NASA has officially pushed back the launch of its Orbital Flight-Test 2 until next year, as it continues to work on an oxidizer isolation valve issue on Boeing’s Starliner spacecraft, the agency announced.
The agency said in a blog post that it’s continuing to assess potential launch windows for the mission: “The team currently is working toward opportunities in the first half of 2022 pending hardware readiness, the rocket manifest and space station availability,” according to the post.
Steve Stitch, manager of NASA’s Commercial Crew Program, added that it was “a complex issue,” affecting parts of the spacecraft that aren’t easy to access, which has required “a methodical approach and sound engineering to effectively examine.”
Boeing’s Starliner is one of two vehicles designed to take passengers to and from the International Space Station as part of NASA’s Commercial Crew Program; SpaceX’s Crew Dragon is the other. NASA required each company to launch an uncrewed test flight, followed by a crewed test flight as part of the process. So far, Starliner has only conducted one uncrewed flight, but it suffered software problems before it could reach the ISS.

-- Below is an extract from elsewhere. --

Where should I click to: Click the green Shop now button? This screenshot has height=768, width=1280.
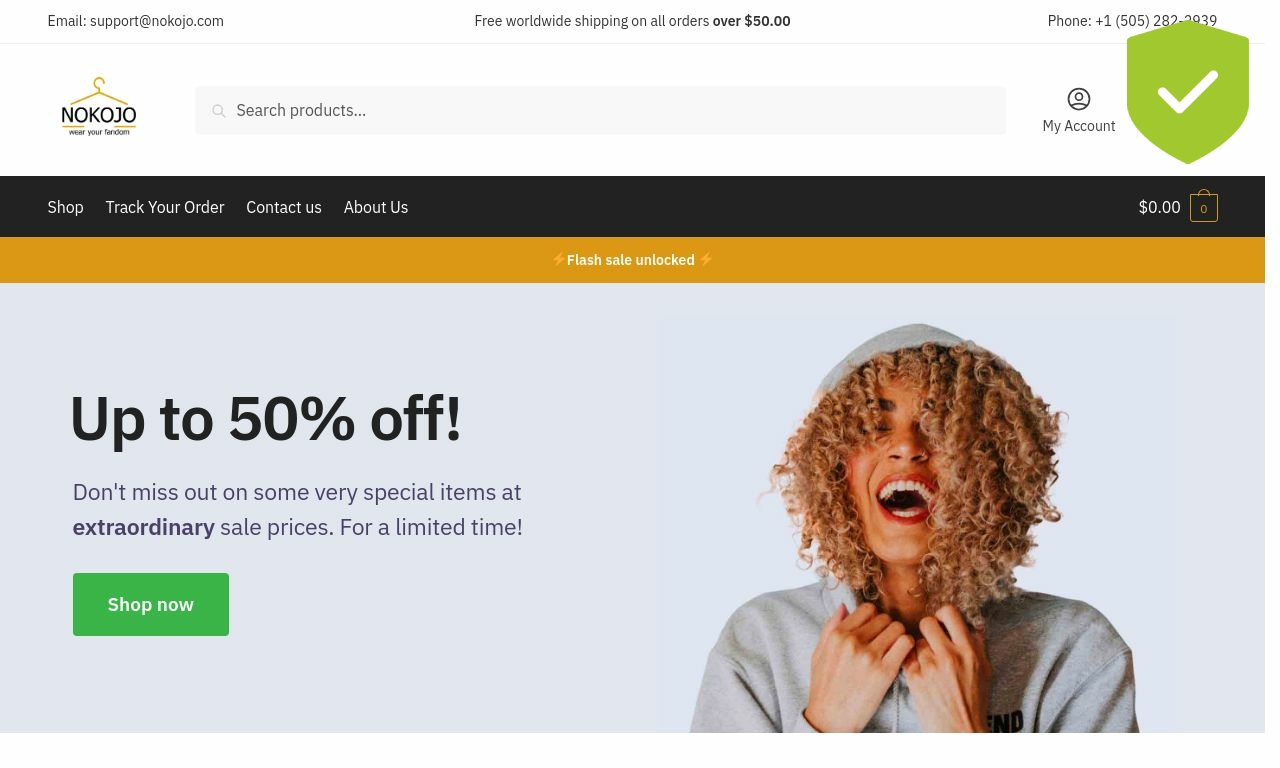151,604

Boeing had hoped to fly the Starliner without passengers over the summer in a second attempt at an uncrewed flight, but hours before liftoff the company found the problems with some of the spacecraft’s propulsion valves and NASA scrubbed the launch
Earlier this week, NASA announced it was reassigning two astronauts who were supposed to fly on upcoming Starliner flights to an upcoming SpaceX flight instead. Nicole Mann and Josh Cassada will fly on the fifth crewed SpaceX mission to the International Space Station, currently scheduled for autumn 2022.